Kara Gae Neal said, “Tulsa Tech’s Building Fund fluctuates primarily because we do not build a new facility until we can SAVE enough to construct, open and operate a facility debt-free and interest-free.”
“We have a Board-directed 10-year building plan that is annually reviewed and modified as needed. Our construction is on-going due to the training demands of the existing and emerging workforce population in metro Tulsa. Start -to-finish construction is generally a three-year process.
“Tulsa Tech does not use our available bonding capacity because we don’t want to overburden taxpayers and compete with (and possibly risk the failure of) bond issues needed by our 14 sending school districts, Tulsa Community College, Tulsa City County Library, Tulsa Health Dept and Tulsa County in general.

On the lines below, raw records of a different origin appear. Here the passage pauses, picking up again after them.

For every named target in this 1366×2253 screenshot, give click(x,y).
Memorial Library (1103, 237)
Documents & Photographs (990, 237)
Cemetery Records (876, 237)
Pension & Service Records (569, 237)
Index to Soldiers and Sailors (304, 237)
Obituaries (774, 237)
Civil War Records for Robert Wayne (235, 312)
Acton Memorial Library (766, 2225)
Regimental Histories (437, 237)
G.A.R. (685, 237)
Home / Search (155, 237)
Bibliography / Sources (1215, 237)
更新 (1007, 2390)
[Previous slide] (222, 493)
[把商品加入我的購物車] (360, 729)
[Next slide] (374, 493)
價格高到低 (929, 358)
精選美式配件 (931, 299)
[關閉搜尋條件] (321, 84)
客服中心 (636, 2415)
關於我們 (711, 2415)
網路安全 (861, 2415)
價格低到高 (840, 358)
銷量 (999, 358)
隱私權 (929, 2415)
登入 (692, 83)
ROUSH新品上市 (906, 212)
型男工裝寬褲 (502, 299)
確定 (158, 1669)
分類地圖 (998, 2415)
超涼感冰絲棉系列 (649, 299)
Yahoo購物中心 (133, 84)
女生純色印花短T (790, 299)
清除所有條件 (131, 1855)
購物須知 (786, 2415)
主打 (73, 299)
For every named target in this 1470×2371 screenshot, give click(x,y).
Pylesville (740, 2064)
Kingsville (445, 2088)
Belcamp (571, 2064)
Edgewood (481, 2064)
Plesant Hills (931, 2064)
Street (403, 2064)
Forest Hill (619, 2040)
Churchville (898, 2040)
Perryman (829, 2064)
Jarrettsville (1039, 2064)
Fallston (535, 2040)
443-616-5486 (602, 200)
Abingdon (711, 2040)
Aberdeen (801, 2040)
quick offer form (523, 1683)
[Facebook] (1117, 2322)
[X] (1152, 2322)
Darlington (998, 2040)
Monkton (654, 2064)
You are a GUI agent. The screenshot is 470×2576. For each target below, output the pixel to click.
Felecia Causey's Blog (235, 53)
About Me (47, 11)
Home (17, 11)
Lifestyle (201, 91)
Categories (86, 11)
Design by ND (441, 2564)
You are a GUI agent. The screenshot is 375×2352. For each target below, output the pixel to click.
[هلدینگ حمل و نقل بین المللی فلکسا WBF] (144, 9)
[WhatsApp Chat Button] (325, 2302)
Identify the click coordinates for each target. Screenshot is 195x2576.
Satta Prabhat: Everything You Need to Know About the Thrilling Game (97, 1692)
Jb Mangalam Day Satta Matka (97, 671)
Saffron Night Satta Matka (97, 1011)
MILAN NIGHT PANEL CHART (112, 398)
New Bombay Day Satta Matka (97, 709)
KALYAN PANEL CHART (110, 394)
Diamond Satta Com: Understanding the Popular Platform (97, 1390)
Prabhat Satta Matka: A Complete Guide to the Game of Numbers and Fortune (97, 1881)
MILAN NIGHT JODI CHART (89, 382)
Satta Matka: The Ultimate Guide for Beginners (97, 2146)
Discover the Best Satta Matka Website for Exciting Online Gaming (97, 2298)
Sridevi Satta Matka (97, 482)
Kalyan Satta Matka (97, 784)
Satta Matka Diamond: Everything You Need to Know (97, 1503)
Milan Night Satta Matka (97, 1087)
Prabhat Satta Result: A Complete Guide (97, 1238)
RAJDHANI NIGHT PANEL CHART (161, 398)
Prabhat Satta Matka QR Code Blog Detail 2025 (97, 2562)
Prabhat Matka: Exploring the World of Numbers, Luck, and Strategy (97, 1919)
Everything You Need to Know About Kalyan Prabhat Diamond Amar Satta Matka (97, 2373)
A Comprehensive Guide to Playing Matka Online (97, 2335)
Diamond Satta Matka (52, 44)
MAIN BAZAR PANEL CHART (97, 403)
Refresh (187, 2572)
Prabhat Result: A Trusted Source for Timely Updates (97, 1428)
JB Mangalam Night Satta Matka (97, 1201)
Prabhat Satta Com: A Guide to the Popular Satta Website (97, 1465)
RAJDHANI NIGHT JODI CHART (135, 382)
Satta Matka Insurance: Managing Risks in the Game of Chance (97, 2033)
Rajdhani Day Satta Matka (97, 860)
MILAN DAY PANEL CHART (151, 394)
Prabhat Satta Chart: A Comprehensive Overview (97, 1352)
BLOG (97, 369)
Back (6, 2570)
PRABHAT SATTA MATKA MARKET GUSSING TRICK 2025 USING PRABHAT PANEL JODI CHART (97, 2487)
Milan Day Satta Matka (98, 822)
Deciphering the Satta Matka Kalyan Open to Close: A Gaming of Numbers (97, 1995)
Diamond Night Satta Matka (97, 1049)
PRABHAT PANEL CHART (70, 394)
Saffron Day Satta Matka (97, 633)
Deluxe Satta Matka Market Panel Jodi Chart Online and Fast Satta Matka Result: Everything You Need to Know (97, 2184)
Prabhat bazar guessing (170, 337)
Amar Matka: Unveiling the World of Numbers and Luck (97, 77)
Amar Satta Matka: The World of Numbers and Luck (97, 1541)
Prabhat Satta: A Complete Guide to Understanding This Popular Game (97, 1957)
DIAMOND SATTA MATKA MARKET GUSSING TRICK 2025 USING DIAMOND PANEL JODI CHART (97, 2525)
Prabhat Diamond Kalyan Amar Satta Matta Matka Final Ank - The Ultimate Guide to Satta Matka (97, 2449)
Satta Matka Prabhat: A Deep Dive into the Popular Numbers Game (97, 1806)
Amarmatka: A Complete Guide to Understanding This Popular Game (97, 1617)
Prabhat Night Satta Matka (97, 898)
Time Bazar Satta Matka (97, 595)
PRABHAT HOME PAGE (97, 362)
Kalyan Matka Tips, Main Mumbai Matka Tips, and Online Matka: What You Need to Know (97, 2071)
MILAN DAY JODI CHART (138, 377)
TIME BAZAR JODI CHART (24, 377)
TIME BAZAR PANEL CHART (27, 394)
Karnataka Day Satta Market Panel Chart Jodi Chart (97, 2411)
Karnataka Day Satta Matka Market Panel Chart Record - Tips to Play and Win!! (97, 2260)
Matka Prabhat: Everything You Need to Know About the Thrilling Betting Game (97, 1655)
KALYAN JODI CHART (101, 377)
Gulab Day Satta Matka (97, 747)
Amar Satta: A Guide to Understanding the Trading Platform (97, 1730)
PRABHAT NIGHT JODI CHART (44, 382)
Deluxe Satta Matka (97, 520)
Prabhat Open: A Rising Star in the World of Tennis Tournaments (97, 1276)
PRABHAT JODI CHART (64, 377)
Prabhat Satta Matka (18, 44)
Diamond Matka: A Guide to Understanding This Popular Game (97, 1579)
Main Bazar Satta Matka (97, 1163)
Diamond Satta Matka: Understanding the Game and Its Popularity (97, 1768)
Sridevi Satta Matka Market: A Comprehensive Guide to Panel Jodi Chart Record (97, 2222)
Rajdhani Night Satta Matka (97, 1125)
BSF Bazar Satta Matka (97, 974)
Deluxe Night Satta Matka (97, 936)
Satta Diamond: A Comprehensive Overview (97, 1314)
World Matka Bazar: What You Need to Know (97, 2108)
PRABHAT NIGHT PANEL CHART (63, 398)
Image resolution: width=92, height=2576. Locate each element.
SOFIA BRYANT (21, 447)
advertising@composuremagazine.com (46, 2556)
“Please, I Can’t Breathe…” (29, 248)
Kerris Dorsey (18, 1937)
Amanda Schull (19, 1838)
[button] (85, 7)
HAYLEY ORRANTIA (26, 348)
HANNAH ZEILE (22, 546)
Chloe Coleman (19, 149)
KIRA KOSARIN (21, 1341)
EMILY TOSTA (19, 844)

As for the general fund, Neal commented, “When comparing funds between career techs, please remember we are the only one for a metropolitan service area of nearly 1000 square miles and our reserves reflect that budget need. Additionally we have 500 full time employees and another 500 adjuncts.
“Tulsa Tech’s full-time enrollment at five locations is 4000 high school students and adults. Expansions and new facilities by Fall 2014 will allow 1000 more to be served. The variation in the General Fund carry over you mentioned is to staff and operate the newest facilities opening. That, like our reserve in the Building Fund, we save until we can open debt free and fully operational.”
Neal commented at length on other operational and policy issues. Many of those reflections will be posted in a future story.
CapitolBeatOK asked Jonathan Small, fiscal analyst for the Oklahoma Council of Public Affairs, to comment on the large balances carried forward in the Tulsa Tech system.
He replied, “Tulsa Career Tech is a local function and should be funded by local dollars. It is apparent that a reform needs to be that in some areas such as Tulsa, the building fund apportionment/millage is too large, and should be reduced, and those funds shifted to operations, and excess funds should be shifted to operations as well, so that state appropriations to career tech can be reduced.”